[REQUIRED WORK]
For each line below that includes the string "computer", show the whole line.

[RECORDED DATA]
##########
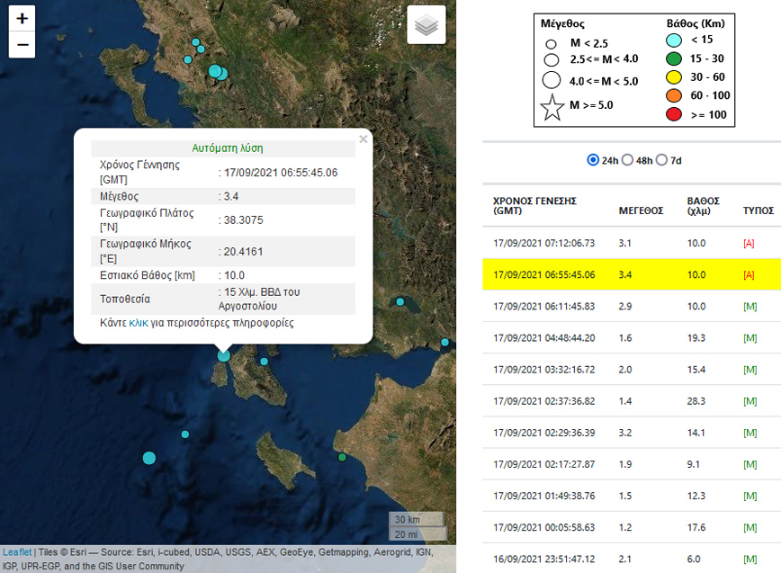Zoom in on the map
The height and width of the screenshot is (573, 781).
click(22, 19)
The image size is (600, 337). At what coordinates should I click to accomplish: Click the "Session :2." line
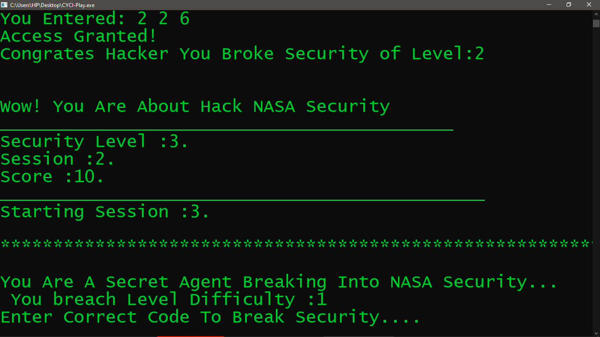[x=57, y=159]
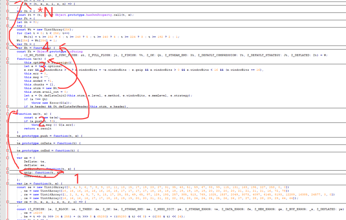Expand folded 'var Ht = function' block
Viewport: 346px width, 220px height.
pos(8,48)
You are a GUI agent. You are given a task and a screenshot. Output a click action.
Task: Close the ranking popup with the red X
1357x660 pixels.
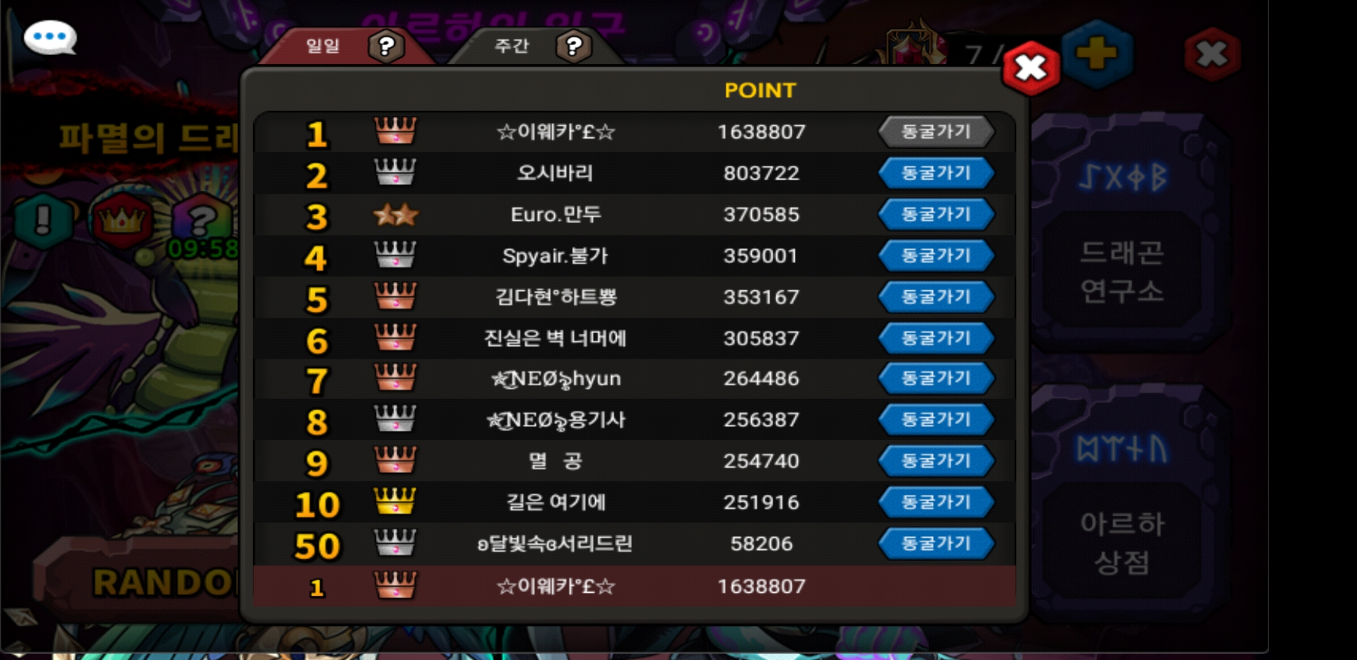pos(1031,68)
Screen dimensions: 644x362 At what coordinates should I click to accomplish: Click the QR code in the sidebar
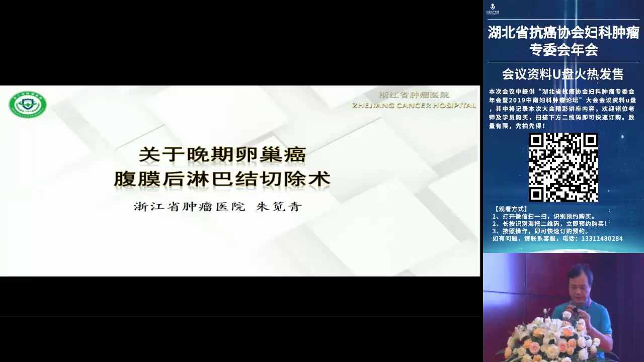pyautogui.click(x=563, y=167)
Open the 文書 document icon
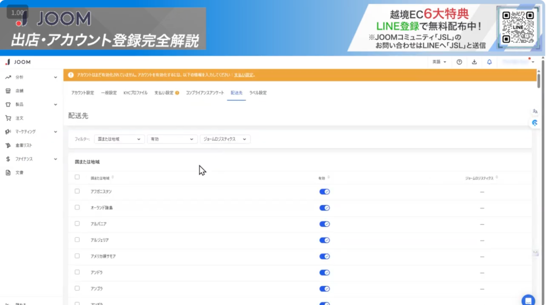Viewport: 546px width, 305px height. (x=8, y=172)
##########
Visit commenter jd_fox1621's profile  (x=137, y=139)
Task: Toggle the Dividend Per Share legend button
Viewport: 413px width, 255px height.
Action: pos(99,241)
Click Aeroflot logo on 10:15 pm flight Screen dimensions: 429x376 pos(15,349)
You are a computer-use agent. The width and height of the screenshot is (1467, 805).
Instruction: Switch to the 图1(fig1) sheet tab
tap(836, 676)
##########
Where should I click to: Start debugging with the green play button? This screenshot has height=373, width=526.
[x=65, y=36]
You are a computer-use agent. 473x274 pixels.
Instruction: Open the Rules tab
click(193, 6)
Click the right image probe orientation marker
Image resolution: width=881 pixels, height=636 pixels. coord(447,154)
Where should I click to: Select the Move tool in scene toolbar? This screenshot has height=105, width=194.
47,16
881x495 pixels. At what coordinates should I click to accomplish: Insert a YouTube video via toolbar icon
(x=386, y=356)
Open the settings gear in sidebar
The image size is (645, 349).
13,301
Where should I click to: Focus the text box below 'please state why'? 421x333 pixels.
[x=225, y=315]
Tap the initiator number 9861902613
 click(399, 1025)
##########
[RESPONSE]
You are a computer-use agent. The width and height of the screenshot is (1467, 805).
You are a computer-use agent. 473x274 pixels.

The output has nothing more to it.